YARGITAY KARARI
DAİRE : 3. Ceza Dairesi
ESAS NO : 2015/14362
KARAR NO : 2015/18847
KARAR TARİHİ : 03.06.2015
Kasten yaralama ve hakaret suçlarından sanık ….’nin, 5237 sayılı Türk Ceza Kanunu’nun 86/2, 29, 125/1, 62 ve 52/2. maddeleri gereğince iki defa 1.500,00 Türk lirası adli para cezası ile cezalandırılmasına dair ….Sulh Ceza Mahkemesinin 26/02/2007 tarihli ve 2006/35 Esas, 2007/10 sayılı Kararına karşı Adalet Bakanlığı’nın 24.03.2015 tarih ve 2013/6612 – 20704 sayılı yazısıyla kanun yararına bozma isteminde bulunulduğundan bu işe ait dava dosyası Yargıtay Cumhuriyet Başsavcılığı’nın 17.04.2015 tarih ve 2015/127501 sayılı tebliğnamesi ile Dairemize gönderilmekle incelendi.
Mezkur ihbarnamede;
1) Sanığa yüklenen yaralama ve hakaret suçlarına İlişkin olarak kararın gerekçe ve hüküm kısmında asgari hadden uzaklaşıldığına dair bir ibare bulunmaması karşısında, her ne kadar hakaret suçundan hüküm kurulurken, yaralama suçunun aksine “takdiren” ifadesi kullanılmışsa da, hakaret suçundan fazla ceza vermeyi gerektirecek kanuni ve yeterli hiçbir gerekçe gösterilmediği cihetle, 06/12/2006 tarihli ve 5560 sayılı Kanun ile 5237 sayılı Kanun’un 61. Maddesine eklenen “Adli para cezasının seçimlik ceza olarak öngörüldüğü suçlarda bu cezaya ilişkin gün biriminin alt sınırı, o suç tanımındaki hapis cezasının alt sınırından az; üst sınırı da, hapis cezasının üst sınırından fazla olamaz.” şeklindeki 9. fıkranın suçların işlendiği 30/06/2006 tarihi itibarıyla henüz yürürlükte olmadığı anlaşılmakla, anılan suçlar bakımından para cezasının seçimi durumunda 5237 sayılı Kanun’un 52/1. maddesi uyarınca beş gün adli para cezası üzerinden hüküm kurulması gerektiğinin gözetilmemesinde,
2) Adı geçen sanığın üzerine atılı yaralama suça bakımından mağdur …..da meydana gelen yaralanmanın kızarıklık ve ekimoz düzeyinde olup, hakaret suçu bakımından da oluşmuş maddi bir zarar bulunmaması karşısında, sanığın sabıka kaydının olmaması da göz önüne alınarak 5271 sayılı Ceza Muhakemesi Kanunu’nun 231. maddesi uyarınca sanık hakkında kurulan hükümlerin açıklanmasının geri bırakılıp bırakılmayacağı hususunda bir değerlendirme yapılmamasında; isabet görülmediğinden bahisle, 5271 sayılı CMK’nin 309. maddesi gereğince anılan kararın bozulması lüzumunun ihbar olunduğu anlaşıldı.
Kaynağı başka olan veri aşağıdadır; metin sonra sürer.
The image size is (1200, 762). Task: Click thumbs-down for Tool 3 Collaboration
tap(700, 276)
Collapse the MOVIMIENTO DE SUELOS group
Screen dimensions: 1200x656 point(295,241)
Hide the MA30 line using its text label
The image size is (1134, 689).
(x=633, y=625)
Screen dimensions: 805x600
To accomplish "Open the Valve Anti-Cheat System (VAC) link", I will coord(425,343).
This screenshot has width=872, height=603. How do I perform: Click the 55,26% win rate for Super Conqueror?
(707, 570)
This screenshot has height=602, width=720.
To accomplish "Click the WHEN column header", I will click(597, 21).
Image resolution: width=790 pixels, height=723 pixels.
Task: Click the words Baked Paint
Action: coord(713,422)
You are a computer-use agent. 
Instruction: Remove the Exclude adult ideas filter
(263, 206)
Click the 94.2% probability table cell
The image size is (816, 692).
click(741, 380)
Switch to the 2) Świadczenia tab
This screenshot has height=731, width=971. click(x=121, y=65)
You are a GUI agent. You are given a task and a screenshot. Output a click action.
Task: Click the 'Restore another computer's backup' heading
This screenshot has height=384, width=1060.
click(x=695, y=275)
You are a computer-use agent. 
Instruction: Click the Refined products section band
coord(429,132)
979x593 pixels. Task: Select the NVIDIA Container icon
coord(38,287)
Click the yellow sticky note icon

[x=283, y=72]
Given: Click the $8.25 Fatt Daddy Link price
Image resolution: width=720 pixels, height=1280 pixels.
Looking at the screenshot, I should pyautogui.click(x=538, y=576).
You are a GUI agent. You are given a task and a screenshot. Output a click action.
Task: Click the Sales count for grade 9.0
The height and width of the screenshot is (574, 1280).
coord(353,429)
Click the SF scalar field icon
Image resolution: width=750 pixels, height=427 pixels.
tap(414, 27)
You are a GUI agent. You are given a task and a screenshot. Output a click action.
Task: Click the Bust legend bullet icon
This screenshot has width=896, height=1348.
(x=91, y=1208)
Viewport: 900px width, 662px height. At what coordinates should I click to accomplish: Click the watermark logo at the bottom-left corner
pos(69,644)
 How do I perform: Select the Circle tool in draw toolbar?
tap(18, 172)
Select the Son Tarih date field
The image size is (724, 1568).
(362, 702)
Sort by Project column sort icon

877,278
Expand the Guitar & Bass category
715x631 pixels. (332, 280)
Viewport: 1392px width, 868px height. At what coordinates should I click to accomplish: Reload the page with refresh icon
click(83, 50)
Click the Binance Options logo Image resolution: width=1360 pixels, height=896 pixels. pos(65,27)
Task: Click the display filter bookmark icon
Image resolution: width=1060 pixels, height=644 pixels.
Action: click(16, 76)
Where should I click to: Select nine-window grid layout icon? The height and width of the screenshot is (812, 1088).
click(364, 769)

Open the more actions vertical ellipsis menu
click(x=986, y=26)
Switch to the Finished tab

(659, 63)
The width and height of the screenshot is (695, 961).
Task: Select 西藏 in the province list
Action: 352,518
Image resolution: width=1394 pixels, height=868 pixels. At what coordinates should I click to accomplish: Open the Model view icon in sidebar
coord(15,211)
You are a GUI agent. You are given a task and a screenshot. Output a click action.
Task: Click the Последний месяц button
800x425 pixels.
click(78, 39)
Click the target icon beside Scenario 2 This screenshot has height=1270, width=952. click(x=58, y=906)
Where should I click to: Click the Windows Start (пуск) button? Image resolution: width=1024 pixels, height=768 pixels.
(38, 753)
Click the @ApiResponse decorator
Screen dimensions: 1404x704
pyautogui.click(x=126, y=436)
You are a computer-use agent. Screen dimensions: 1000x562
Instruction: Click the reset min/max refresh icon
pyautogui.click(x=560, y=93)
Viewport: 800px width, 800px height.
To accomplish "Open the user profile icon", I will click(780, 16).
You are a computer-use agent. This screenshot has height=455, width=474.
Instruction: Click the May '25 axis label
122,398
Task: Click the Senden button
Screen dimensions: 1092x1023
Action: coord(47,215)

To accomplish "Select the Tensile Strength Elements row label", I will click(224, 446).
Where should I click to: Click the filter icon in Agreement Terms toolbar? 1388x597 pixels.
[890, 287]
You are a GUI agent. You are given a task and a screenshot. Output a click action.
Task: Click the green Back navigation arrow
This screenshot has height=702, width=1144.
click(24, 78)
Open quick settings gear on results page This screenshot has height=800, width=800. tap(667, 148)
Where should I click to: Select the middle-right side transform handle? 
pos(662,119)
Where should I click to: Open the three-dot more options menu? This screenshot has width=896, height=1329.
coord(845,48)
Gereği görüşülüp düşünüldü:
Kanun yararına bozma isteminin kapsamına, talebin niteliğine ve uygulanan yasa maddelerine göre,Yargıtay 1. Başkanlık Kurulunun 19/01/2015 tarih ve 2015/8 sayılı Kararının “Yargıtay Ceza Daireleri İşbölümüne İlişkin Ortak Hükümler” kısmı ile 6545 sayılı Kanunun 31. maddesi ile değişik Yargıtay Yasasının 14. maddesi uyarınca işin incelenmesi Yüksek Yargıtay 18. Ceza Dairesine ait olduğundan, Dairemizin GÖREVSİZLİĞİNE; dosyanın incelenmek üzere ilgili Daireye GÖNDERİLMESİNE; 03.06.2015 gününde oybirliğiyle karar verildi.